▸ What is needed
Output the entries that follow character for character. Leave every image out.

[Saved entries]
■ ■ ■ ■
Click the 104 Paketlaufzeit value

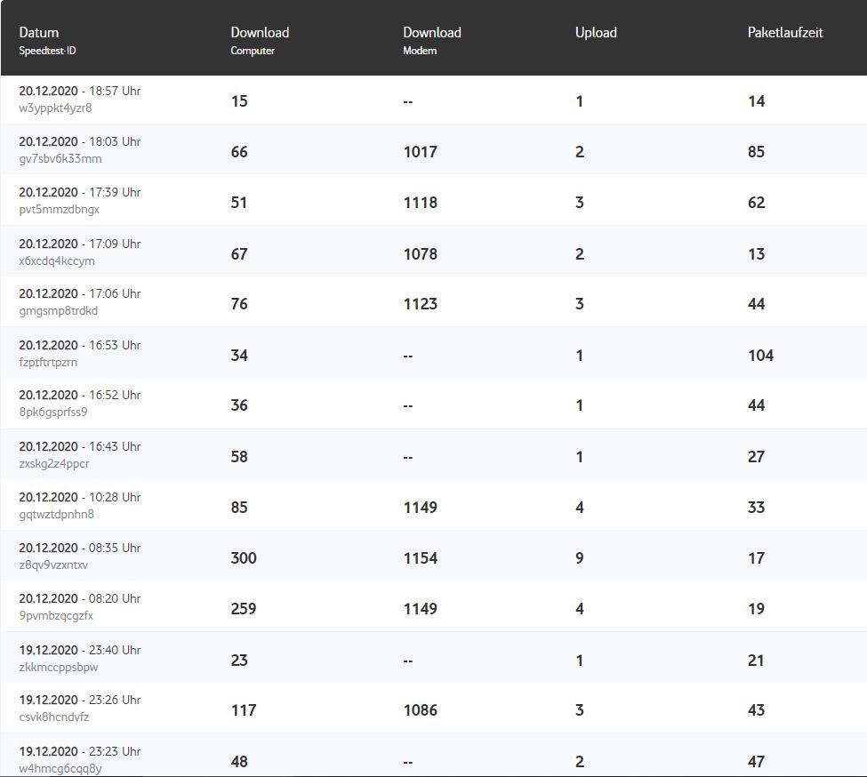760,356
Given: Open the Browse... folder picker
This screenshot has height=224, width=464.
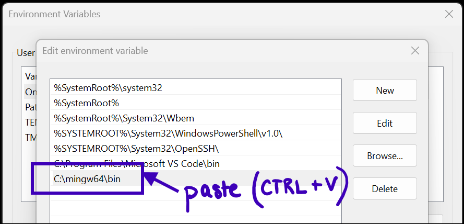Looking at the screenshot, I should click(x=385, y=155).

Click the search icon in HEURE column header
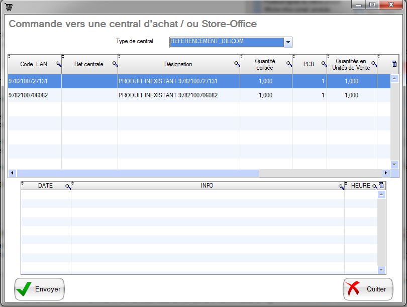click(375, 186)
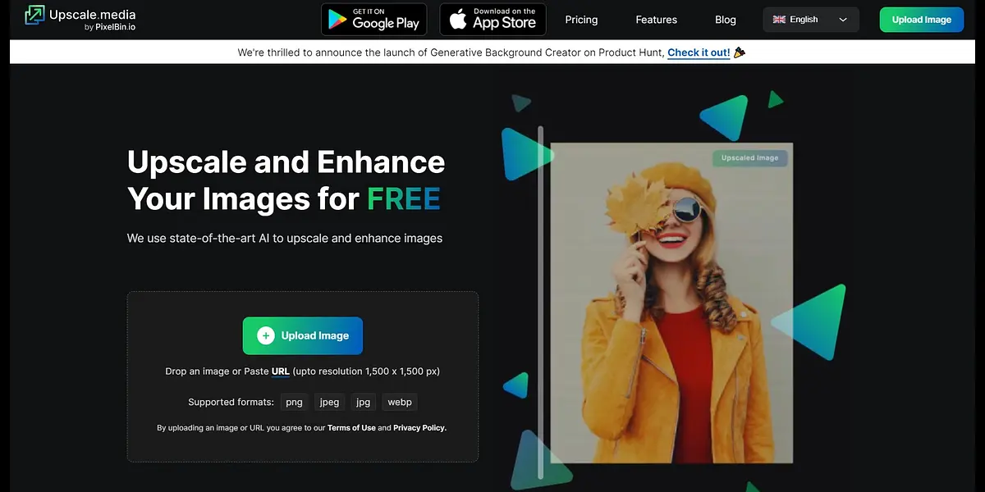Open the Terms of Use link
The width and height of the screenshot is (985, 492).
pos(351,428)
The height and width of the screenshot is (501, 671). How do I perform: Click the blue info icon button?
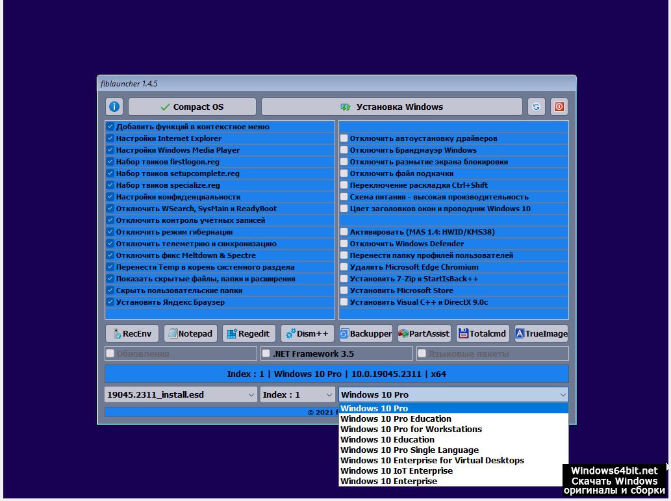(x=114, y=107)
■ ■ ■ ■
▸ Solution to the exercise
Click the 104 Paketlaufzeit value

760,356
Given: Open the Browse... folder picker
This screenshot has height=224, width=464.
Looking at the screenshot, I should click(x=385, y=155).

Click the search icon in HEURE column header
click(375, 186)
Open the Terms of Use link
The width and height of the screenshot is (985, 492).
pos(351,428)
The height and width of the screenshot is (501, 671). How do I perform: Click the blue info icon button?
(x=114, y=107)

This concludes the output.